Alan Regan wrote much of the game. Medical doctors were enlisted by Legacy to create more than 500 pieces of information associated with the patient cases, and many of the cases were inspired by real scenarios the doctors had encountered.

===Emergency Room: Code Red (2001)===
Emergency Room: Code Red was developed and published by Legacy Interactive. The game was released for Macintosh and Windows in October 2001. Set at Legacy Memorial Hospital, the game features 35 patients, each with their own medical conditions, and the player must prioritize which patient to see. With each case, the player stabilizes the patient, asks questions about their condition and symptoms, performs an examination, makes a tentative diagnosis, and then devises a treatment plan. The game features over 50 medical tools that the player must use throughout the game. The player is also aided by a personal digital assistant, while a doctor evaluates the player's progress after each patient is treated.

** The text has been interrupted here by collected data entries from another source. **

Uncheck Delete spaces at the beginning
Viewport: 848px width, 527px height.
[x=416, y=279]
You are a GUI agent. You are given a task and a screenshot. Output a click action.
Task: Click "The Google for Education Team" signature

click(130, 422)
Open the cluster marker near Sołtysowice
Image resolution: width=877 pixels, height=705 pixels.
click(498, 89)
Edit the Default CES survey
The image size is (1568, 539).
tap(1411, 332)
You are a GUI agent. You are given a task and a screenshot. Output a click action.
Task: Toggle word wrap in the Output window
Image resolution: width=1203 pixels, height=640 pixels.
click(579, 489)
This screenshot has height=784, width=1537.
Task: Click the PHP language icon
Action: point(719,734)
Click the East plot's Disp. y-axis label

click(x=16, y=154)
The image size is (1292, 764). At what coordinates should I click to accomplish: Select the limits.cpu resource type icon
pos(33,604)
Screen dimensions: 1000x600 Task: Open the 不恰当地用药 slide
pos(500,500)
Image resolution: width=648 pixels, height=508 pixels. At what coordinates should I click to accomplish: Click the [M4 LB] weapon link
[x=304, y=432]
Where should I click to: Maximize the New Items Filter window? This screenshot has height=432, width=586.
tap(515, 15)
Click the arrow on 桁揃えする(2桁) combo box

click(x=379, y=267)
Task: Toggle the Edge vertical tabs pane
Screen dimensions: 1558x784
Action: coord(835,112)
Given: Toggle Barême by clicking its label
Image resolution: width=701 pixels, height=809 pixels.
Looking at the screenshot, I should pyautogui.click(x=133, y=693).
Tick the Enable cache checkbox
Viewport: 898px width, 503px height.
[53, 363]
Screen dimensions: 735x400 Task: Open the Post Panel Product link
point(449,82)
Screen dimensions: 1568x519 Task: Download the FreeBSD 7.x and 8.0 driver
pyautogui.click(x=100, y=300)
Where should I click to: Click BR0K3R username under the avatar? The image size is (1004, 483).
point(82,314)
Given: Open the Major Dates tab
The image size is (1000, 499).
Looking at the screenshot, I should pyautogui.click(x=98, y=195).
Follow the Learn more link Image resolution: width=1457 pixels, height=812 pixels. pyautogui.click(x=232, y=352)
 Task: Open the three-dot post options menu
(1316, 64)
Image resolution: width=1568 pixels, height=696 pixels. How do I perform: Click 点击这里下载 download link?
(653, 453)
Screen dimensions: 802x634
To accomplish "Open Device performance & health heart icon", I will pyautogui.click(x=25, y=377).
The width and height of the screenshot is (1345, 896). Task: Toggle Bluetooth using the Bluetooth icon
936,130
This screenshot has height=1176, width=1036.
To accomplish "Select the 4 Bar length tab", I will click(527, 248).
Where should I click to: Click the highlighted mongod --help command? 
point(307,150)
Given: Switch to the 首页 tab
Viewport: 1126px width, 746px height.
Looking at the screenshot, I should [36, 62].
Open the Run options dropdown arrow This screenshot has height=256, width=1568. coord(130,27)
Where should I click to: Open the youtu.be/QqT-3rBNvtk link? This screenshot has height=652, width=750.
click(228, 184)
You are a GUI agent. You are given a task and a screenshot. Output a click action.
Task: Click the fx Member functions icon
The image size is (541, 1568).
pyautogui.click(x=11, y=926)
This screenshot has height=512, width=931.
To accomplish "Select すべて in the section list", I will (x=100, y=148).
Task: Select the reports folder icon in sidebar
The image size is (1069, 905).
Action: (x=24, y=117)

R. Gerbino of GameZone rated the game 7 out of 10 and noted poor animations for patient movements. Gerbino also noted occasional graphic glitches, poor sound quality, and repetitive comments from patients. However, Gerbino praised the "simple" controls and stated that despite the game's "minor deficiencies," it "manages to be an amusing change of pace." Harriet Gurganus, an ER nurse and a reviewer for Just Adventure, praised the game for its realism: "The scenarios are realistic. The action is believable. The medical equipment and patient complaints are exactly what you would see in every ER in the US. And the interface between you, the patient and the patient care computer is easy to use and accurate."

===Emergency Room: Real Life Rescues (2009)===
Emergency Room: Real Life Rescues was developed and published by Legacy Interactive, and was released for the Nintendo DS on August 25, 2009. The player controls a paramedic working for Harbor City Hospital, and the game includes more than 20 tools that the player must use to treat various patients.

===Emergency Room: Heroic Measures (2010)===
Emergency Room: Heroic Measures was developed and published by Legacy Interactive. The game was released for Macintosh and Windows on April 23, 2010. In the game, the player must ask patients questions to make an accurate diagnosis and devise the proper treatment.